* CHALLENGE 1 *
In the hill-running blog, rewrite the passage starting with "Today I headed" and going on through "a type :o).", replacing "hike" with "walk".
* CHALLENGE 2 *
According to the hill-running blog, which ridge was chosen for the outing in Kerry?

* PAGE EXTRACT *

Sunday, February 17, 2013

First Hill Race Of 2013

Making my way  through the back markers

Its not exactly a picture of free running.
I went to the Galtee Mountains today for what was supposed to be a hill run to the top of Temple Hill. I was late arriving and had only just registered before the off. I was last to start as I had to try and pin on my number. I managed to get a few pins in and didn't lose too mush ground. Unfortunately the wind was really strong and the route was confined to the forestry section, thus cutting out all the open mountain section and taking about 250 meters off the climbing total. Still it was good fun and I finished in the middle of the pack in just over 44 minutes. It was a long way to go for such a short run but that's the way it goes. Anyway onward to the next outing.

Saturday, February 9, 2013

Hags Tooth Ridge

Today I headed back to Kerry to have a day out with Kevin. It had been a while since we had an outing and this time we opted for a hike on the Reeks instead of our usual epic run. That was more to give my still recovering ribs a chance to heal fully. We were undecided as to what exactly we would do but eventually opted for the Hags Tooth Ridge on Benkeeragh and to head over to Carrauntoohil and take it from there. Disappointingly the weather was once again iffy and it was raining at the back of the Hags Glen when we left the car ( a brand spanking new Ford Kuga..posh) but we were in high spirits nonetheless. There is never a problem with the flow of conversation when we are out and today was no different. Topics ranged from our reasons for doing what we do ( mountaineering wise) to music and "Twitching" of a type :o).

* STORED DATA *
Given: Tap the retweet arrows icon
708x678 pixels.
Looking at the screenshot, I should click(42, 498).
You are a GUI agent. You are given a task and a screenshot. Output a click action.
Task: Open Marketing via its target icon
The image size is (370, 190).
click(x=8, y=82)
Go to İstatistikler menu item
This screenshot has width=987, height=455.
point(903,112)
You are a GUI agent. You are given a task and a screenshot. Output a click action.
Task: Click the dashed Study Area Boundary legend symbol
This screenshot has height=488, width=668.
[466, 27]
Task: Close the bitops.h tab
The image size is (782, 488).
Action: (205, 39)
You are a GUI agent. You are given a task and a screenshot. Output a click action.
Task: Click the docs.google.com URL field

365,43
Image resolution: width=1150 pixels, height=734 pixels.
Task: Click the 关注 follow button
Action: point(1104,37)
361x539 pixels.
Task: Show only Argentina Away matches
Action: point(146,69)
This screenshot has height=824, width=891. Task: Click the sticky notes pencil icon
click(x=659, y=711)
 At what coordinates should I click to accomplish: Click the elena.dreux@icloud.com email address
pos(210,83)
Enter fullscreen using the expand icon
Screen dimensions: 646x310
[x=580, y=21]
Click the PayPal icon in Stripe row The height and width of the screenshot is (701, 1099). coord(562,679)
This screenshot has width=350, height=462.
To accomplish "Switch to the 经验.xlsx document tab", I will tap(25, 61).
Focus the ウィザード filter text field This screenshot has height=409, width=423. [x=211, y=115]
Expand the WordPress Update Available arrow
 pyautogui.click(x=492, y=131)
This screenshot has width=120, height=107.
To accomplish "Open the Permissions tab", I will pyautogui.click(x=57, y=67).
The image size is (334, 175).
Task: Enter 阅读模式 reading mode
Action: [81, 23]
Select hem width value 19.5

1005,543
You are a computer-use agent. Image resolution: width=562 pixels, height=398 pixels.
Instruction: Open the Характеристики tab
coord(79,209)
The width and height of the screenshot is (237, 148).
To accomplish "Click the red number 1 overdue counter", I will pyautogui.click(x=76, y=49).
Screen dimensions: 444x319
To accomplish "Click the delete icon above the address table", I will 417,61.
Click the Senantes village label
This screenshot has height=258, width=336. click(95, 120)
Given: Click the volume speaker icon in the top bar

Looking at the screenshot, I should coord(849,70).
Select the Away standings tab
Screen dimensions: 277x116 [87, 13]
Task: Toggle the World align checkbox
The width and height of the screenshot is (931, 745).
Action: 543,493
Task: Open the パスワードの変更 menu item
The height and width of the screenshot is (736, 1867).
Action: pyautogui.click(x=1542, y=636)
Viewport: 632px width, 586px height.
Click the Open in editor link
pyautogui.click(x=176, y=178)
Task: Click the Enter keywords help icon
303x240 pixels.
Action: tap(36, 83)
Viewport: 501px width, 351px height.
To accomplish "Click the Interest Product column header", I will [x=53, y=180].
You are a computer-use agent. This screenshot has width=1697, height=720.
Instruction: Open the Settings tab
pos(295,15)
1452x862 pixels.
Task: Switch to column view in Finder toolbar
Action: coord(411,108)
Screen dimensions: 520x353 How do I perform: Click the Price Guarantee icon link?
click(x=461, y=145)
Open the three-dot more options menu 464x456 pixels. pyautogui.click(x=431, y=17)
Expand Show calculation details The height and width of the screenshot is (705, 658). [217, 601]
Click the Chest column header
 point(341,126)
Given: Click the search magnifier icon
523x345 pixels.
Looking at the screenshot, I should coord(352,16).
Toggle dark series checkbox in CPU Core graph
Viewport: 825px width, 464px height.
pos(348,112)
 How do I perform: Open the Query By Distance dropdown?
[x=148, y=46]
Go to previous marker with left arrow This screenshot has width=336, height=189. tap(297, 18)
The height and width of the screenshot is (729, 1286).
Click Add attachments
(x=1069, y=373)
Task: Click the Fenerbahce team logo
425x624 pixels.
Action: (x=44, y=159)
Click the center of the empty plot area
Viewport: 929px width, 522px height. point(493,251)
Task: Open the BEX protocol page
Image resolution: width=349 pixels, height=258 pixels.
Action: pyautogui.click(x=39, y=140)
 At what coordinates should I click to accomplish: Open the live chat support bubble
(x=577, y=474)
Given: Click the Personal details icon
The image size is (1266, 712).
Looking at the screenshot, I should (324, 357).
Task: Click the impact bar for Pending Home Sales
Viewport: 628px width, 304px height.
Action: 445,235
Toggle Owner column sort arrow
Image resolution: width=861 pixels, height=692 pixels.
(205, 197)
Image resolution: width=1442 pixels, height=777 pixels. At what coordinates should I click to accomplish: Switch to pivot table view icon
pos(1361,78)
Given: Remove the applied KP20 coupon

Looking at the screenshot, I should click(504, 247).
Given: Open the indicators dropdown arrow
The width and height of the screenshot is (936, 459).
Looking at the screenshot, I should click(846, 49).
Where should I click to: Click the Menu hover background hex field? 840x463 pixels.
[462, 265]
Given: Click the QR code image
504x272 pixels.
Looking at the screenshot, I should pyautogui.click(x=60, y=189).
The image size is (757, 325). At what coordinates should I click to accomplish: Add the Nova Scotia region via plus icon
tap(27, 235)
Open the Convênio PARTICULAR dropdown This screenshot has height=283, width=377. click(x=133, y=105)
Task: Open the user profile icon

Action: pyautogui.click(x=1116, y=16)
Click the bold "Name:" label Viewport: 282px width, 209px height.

* SOLUTION 1 *
Today I headed back to Kerry to have a day out with Kevin. It had been a while since we had an outing and this time we opted for a walk on the Reeks instead of our usual epic run. That was more to give my still recovering ribs a chance to heal fully. We were undecided as to what exactly we would do but eventually opted for the Hags Tooth Ridge on Benkeeragh and to head over to Carrauntoohil and take it from there. Disappointingly the weather was once again iffy and it was raining at the back of the Hags Glen when we left the car ( a brand spanking new Ford Kuga..posh) but we were in high spirits nonetheless. There is never a problem with the flow of conversation when we are out and today was no different. Topics ranged from our reasons for doing what we do ( mountaineering wise) to music and "Twitching" of a type :o).

* SOLUTION 2 *
The Hags Tooth Ridge on Benkeeragh.